Materializes the tensor on the coordinate grid and projects each mode onto the column space of the corresponding factor matrix from ho_rsvd(). The Tucker projection formula applied mode-by-mode is:

\[\hat{\mathcal{T}} = \mathcal{T} \times_0 P_0 \times_1 P_1 \cdots \times_{k-1} P_{k-1}, \quad P_m = U_m U_m^\top.\]

This is equivalent to projecting onto the Tucker subspace without explicitly forming the core tensor.

Parameters:
  • tensor (Callable) – The same callable passed to ho_rsvd(). Must accept k array arguments (normalized coordinates in [0, 1]) and return the tensor values at those coordinates.

  • tensor_shape (tuple of ints) – Shape of the tensor (n_0, ..., n_{k-1}), matching the value used in ho_rsvd().

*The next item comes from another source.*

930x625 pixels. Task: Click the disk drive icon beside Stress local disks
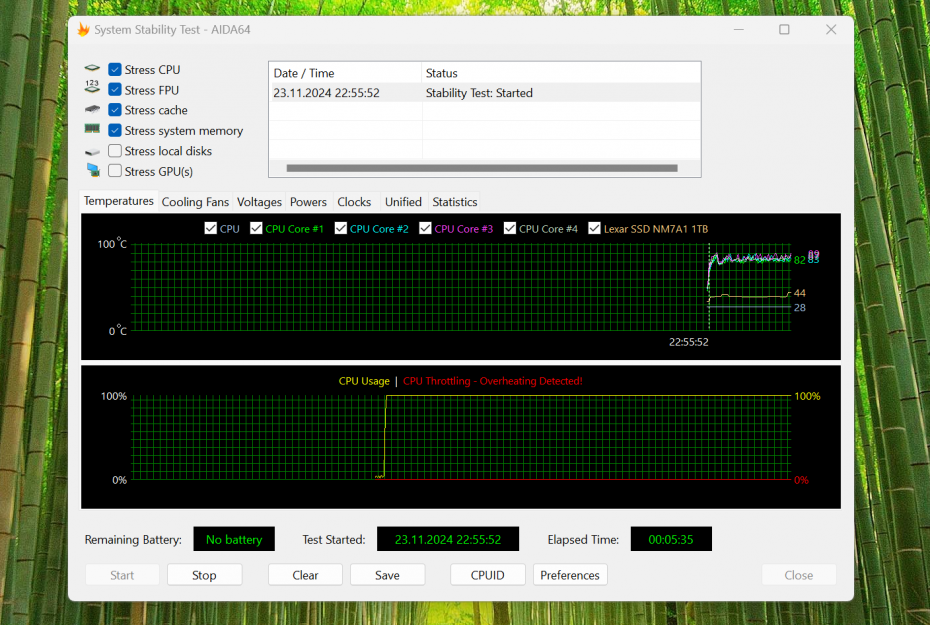(x=92, y=151)
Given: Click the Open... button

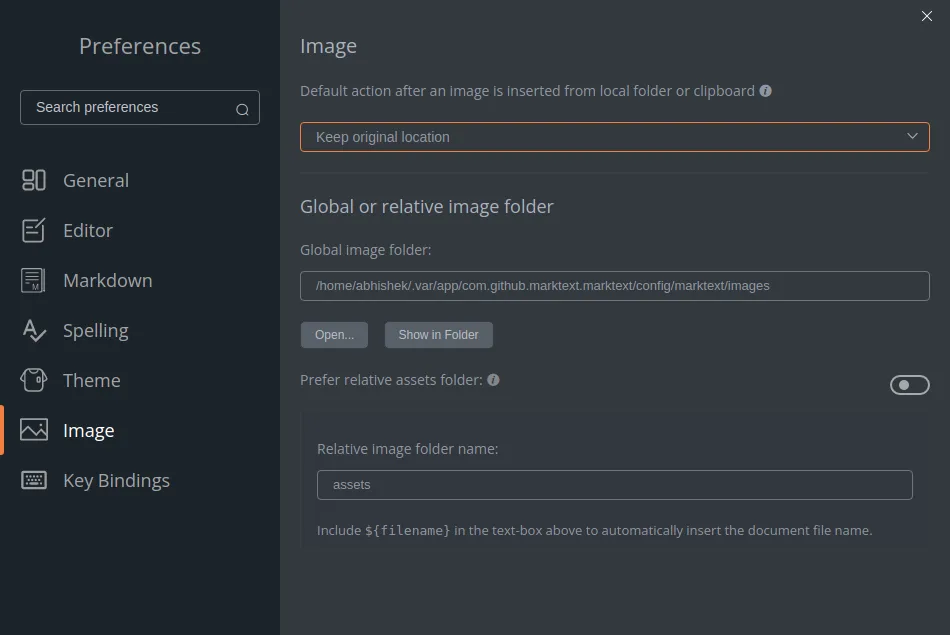Looking at the screenshot, I should pos(334,335).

  • U_list (list of ArrayLike) – Factor matrices returned by ho_rsvd(). Each U_list[m] has shape (n_m, rank_m) with orthonormal columns.

  • dtype (DTypeLike) – Numeric dtype for the output array.

  • backend (str, optional) – Backend used to evaluate the tensor callable: 'numpy' (default), 'jax', or 'cupy'. Use the same backend as in ho_rsvd() so the tensor callable receives the correct array type.

Returns:

Dense Tucker approximation with shape tensor_shape and dtype dtype.

Return type:

numpy.ndarray

Notes

Reconstruction requires materializing the full tensor as a dense array. This is suitable for validation and small tensors, but defeats the memory savings of ho_rsvd() for large tensors.

Examples

Decompose a linear tensor and verify near-exact reconstruction:

>>> import numpy as np
>>> from tensorrsvd import ho_rsvd, reconstruct
>>> def my_tensor(x0, x1, x2):
...     return x0 - x1 + x2
>>> shape = (16, 16, 16)
>>> U_list, S_list = ho_rsvd(
...     tensor=my_tensor,
...     tensor_shape=shape,
...     dtype=np.float64,
...     rank=3,
...     num_oversamples=5,
...     num_idxs=3,
... )
>>> T_hat = reconstruct(my_tensor, shape, U_list, dtype=np.float64)
>>> T_hat.shape
(16, 16, 16)

Compute the relative reconstruction error:

>>> grids = [np.arange(n) / (n - 1) for n in shape]
>>> coords = np.meshgrid(*grids, indexing="ij")
>>> T_true = my_tensor(*coords)
>>> rel_err = np.linalg.norm(T_true - T_hat) / np.linalg.norm(T_true)
>>> rel_err < 1e-6
True

See also

tensorrsvd.ho_rsvd

Compute the factor matrices and singular values used as input here.